Subtypes of metabotropic glutamate receptors in the nucleus of the solitary tract of rats.

We have determined the role of subgroups of metabotropic glutamate receptors (mGluRs) in the nucleus of the solitary tract (NTS) of normotensive Wistar rats. Unilateral microinjection of (S)-3, 5-dihydroxyphenylglycine (3,5-DHPG), an agonist of group I mGluRs, into the NTS significantly decreased mean arterial pressure (MAP), heart rate (HR), and renal sympathetic nerve activity (RSNA) (-19. 4+/-2.6 mmHg, -16.4+/-5.1 beats/min, and -30.6+/-5.7% by 1 nmol).
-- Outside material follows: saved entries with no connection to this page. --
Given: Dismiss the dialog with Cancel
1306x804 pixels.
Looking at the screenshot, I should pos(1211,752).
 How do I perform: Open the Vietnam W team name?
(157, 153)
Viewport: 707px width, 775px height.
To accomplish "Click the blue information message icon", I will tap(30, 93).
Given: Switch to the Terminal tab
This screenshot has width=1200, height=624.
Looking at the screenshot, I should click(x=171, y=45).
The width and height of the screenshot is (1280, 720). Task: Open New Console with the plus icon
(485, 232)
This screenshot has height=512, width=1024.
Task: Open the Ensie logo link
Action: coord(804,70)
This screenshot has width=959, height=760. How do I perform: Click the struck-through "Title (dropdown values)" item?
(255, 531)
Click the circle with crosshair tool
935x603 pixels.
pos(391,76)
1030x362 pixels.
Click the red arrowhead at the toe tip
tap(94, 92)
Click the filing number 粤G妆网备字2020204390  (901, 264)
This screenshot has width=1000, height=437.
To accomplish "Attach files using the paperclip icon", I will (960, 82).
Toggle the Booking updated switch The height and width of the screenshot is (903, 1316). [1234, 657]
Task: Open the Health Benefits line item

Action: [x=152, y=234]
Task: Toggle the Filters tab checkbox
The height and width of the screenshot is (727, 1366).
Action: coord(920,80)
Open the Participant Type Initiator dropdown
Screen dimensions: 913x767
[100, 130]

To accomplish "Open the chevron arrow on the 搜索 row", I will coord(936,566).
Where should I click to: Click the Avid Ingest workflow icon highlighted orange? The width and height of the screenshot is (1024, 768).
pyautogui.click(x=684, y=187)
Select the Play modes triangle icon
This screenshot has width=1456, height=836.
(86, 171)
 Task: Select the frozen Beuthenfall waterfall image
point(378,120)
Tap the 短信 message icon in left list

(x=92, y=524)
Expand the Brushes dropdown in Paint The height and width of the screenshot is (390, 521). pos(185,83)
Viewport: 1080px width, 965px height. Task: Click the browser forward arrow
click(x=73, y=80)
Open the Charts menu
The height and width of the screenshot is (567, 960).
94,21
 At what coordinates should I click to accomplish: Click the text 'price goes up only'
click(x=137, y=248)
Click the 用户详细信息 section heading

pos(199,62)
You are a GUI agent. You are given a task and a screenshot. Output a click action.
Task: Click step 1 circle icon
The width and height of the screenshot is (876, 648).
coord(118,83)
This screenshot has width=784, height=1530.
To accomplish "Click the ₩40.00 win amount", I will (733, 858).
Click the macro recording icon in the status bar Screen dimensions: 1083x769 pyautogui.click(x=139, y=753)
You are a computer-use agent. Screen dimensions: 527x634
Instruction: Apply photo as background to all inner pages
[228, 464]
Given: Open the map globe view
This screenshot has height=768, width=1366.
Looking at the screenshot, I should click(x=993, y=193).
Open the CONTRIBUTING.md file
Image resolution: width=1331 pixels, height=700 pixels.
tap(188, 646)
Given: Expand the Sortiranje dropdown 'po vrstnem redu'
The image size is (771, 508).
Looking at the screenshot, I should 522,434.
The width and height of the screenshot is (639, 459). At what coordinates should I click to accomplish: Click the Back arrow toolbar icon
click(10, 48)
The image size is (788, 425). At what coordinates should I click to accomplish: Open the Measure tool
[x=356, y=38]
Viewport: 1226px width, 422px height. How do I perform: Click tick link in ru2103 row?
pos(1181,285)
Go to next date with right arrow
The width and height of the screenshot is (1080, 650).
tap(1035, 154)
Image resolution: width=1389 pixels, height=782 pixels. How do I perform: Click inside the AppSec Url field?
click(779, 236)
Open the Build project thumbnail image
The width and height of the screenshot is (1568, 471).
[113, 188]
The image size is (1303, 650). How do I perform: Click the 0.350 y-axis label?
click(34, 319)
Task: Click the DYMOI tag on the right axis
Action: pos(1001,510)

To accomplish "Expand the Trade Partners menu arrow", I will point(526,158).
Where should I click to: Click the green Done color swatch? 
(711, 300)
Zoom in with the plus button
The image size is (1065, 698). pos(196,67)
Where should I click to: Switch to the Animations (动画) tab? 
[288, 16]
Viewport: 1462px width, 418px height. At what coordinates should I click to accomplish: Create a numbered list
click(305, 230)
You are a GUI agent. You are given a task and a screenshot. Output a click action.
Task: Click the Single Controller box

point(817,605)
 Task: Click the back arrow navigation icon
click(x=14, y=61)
Microinjection of (R,S)-1-aminoindan-1,5-dicarboxylic acid (AIDA; 1 nmol), a putative antagonist of group I mGluRs, into the NTS caused transient decreases in MAP and RSNA, followed by sustained increases in MAP (+8.3+/-2.4 mmHg) and RSNA (+27.7+/-10.8%). Pretreatment with AIDA failed to prevent the cardiovascular and RSNA responses to microinjection of 3,5-DHPG. Unilateral microinjection of (S)-4-carboxy-3-hydroxyphenylglycine (4C3HPG), an agonist of group II mGluRs, into the NTS also significantly decreased MAP, HR, and RSNA, whose responses were not inhibited by pre-microinjection of (2S)-alpha-ethylglutamic acid (EGLU; 2 nmol), a putative antagonist of group II mGluRs. On the other hand, unilateral microinjection of L(+)-2-amino-4-phosphonobutyric acid (L-AP4), an agonist of group III mGluRs, into the NTS caused dose-related decreases in MAP (-8. 3+/-1.5 mmHg by 0.1 nmol and -45.1+/-3.4 mmHg by 0.3 nmol), HR, and RSNA (-21.3+/-3.9% by 0.1 nmol and -77.2+/-6.5% by 0.3 nmol), whose responses were suppressed by pre-microinjection of (R, S)-alpha-cyclopropyl-4-phosphonophenylglycine (CPPG; 0.3 nmol), an antagonist of group III mGluRs. These results suggest that all subgroups of mGluRs participate in cardiovascular and sympathetic regulations in the NTS of rats, and that endogenous group I mGluRs in the NTS may contribute to tonic cardiovascular and sympathetic regulations.